There are two strong answers to the question of "Whose Life Is It Anyway?" in Brian Clark's play at the Folger Theatre Group.
Ordinarily, one wood expect two sides to be a minimum in any philosophical play. But the question is here is life or death, in a society and situation normally committed to value life above all. And we have, on another stage, "Semmelweiss," a play also debating issues of life and death in a hospital setting, in which Pulitzer Prize-winning playwright Howard Sackler has weighted an entire presentation in favor of the intuitive individual and against the conventional regulations of the medical establishment.
The British play concerns a sculptor and art teacher who has been paralyzed from the neck down by an automobile accident, and who has decided that he wants to die. The doctor who saved his life is committed to keeping him alive. Because of the sculptor's inability to move, he can commit suicide only if he has the hospital's compliance in stopping his treatment, and the question becomes the moral and legal one of whether he should be allowed this decision.
It's important to state what this play is not about. It's not about euthanasia or "mercy killing," or when true death occurs or ending physical suffering. Ken Harrison, the sculptor, has full and lively brain function and is in no pain. Nor is it about needing to be fit to survive. Harrison continually makes the point that he admires and respects disabled people who lead useful and creative lives - but that, perhaps because of his art, he reserves the right to decide not to make that effort. Whose life is it, anyway?
The best argument against Harrison's wish in the marvelous character itself, established through Clark's writing and John Neville Andrew's acting. The sculptor is so witty, resourceful and insightful that anyone would try to foul up his suicidal plans simply for the pleasure of having him around. And yet, philosophically, those who admire him most - his lawyer, one of the doctors - come to respect his need to be in control of his own life, a right that dramatically disappears under the medical care that he must have as long as he remains alive.
The case of those who do not understand is also made well.

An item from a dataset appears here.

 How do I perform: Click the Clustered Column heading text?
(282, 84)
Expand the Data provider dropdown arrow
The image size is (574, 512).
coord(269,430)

Aside from the psychiatrist and social worker who automatically feel that life is the only choice, there is a dry but effective portrait in the doctor, played by Ralph Cosham, and the sardonic chief nurse, played by Mary Hara, whose lives and training have put them on the side of life.
Harrison's wit, inventively conveyed by Neville-Andrews' head movements and facial hijinks, is in marked contrast with the ponderous and hysterical tone of "Semmelweiss." Where "Semmelweiss" establishes its seriousness with corpses, cries of agony and having the actors move the heavy sets about like Sisyphus, "Whose Life," with its realistic mixture of tone and character, the good motivations of its minor characters and a hospital atmosphere that tries to be cheerful, makes its dilemma seem all the more serious. The patient rails against their "professionalism," calling the staff an "optimism industry," but their humanity, with the slow thaws Judity Ivey and Marion Lines do particularly well, is there.
Louis Scheeder's bustling direction - the staff is always going about with the well-timed purposefulness of medical types on a soap opera - and Hugh Lester's clever sets, in which multiple-set scene changes are made through the use of hospital curtains, creats a worksday world that comments continually on Harrison's inability to be a working part.
All the screaming in the world would not make the point of Harrison's suffering as does having him lie, inert, in the hospital bed before the show and during intermissions. We go out for intermission drinks, while he lies there, just as the people harrison engages in flirtations and conversations are always leaving his room to conduct their lives and romances while he must remain silently in place until another person cares to take time from such a busy life for him.